One of the biggest barriers of the adoption of these two methods is the initial cost of the system components. A consumer must be able to value the water supply enough to purchase the extra equipment that is necessary to operate one of these efficient systems. The typical cost of water is so low that it takes a relatively long time to make up the cost of the efficient components. The potential of water increasing in price due to the law of supply and demand, or as a method of inducing conservation might be in the near future. Martin and Kulakowski from the EPA recently stated, “Information and education promoting conservation do not appear to be effective by themselves in achieving a conservation goal without at the same time imposing significant price increases to provide a financial incentive to conserve water” (U.S. Environmental Protection Agency, 2003).
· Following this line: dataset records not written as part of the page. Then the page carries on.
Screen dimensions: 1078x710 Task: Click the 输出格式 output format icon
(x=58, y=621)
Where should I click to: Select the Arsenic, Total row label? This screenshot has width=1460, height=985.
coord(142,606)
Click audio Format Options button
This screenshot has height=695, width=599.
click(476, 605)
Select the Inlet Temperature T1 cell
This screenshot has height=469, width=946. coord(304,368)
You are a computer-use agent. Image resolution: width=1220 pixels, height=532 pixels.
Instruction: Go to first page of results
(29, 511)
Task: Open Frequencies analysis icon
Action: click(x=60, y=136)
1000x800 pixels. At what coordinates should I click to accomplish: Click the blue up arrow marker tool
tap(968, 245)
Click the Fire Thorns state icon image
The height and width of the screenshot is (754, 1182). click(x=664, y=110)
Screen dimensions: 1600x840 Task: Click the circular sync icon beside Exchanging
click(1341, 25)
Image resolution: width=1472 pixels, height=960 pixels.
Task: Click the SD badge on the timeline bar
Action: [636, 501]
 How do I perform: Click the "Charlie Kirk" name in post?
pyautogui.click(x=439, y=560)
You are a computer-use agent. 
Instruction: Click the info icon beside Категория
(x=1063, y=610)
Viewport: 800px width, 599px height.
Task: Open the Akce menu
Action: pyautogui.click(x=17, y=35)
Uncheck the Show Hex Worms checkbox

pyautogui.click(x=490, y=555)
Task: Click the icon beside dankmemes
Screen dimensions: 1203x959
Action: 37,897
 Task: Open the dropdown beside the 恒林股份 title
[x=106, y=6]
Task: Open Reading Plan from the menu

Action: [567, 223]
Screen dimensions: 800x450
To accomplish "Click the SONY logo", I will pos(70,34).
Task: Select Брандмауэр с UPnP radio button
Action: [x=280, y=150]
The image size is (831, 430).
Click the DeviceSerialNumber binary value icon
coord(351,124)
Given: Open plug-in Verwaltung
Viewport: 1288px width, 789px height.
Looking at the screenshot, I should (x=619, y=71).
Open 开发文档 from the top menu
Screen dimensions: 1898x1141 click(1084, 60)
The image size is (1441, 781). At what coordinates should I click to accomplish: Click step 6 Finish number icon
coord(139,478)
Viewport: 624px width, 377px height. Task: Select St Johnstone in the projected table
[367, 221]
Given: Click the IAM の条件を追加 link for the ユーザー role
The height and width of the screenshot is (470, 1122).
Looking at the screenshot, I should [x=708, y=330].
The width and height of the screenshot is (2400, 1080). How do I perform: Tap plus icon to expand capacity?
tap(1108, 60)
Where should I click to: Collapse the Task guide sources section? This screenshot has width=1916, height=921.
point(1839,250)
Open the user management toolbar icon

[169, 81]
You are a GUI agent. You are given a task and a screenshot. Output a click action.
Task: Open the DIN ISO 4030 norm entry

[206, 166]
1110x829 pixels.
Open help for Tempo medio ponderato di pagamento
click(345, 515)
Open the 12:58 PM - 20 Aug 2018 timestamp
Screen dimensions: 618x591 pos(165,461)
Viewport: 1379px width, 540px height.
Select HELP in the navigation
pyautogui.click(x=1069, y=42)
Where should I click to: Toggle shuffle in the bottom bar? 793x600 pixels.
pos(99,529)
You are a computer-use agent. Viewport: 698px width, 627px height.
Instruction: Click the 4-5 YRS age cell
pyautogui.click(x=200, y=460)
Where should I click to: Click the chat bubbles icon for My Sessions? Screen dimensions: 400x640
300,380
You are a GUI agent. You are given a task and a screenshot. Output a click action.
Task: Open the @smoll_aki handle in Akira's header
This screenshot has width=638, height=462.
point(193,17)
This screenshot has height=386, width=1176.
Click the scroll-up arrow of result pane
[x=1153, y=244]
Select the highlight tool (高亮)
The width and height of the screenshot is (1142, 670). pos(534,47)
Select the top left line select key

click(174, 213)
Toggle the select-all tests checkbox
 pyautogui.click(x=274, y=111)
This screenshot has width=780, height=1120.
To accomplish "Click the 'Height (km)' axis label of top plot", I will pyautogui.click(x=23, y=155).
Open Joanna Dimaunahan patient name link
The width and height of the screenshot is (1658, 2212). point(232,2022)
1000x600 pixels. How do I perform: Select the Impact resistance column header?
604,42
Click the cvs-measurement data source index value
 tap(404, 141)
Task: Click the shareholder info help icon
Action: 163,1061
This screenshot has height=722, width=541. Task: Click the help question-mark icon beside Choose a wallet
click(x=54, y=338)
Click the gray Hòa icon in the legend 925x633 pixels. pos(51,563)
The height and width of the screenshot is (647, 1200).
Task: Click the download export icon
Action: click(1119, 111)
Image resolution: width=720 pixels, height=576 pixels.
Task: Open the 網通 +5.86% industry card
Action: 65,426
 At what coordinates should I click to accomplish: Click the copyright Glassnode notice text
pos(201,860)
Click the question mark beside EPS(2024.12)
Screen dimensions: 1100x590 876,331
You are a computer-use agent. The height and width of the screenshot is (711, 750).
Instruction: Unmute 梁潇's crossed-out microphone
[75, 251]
There are already examples of these water conservation techniques in Florida. One of the most popular residential examples is the house provided by The Florida House Learning Center. This house is located in Sarasota and among its water conserving features is a greywater and water harvesting system. The water harvesting system utilizes 2-2,500 gallon tanks, 3,900 square feet of catchment surface, and a system of pumps to allocate the water (Pushard, 2004). A major component to the greywater system is a kitchen filtration system to cleanse the water of unwanted debris and sediment (Pushard, 2004). This project, designed for public education, has had thousands of visitors since its doors opened in 1994. “The Average water per capita use in Florida has been reduced by almost 40% - from 140 (530 liters) to 88 gallons (333 liters) per day, in the years since the Florida House opened (Pushard, 2004).

In non-residential construction, these methods are also prevalent. Florida Universities are adopting water harvesting building techniques. University of Florida uses the technique to obtain LEED certification on new buildings, and the University of South Florida uses water harvesting as a component to green roof systems. Though Florida is showing an interest in the adoption of these water conservation techniques there are a few benchmark examples of water harvesting.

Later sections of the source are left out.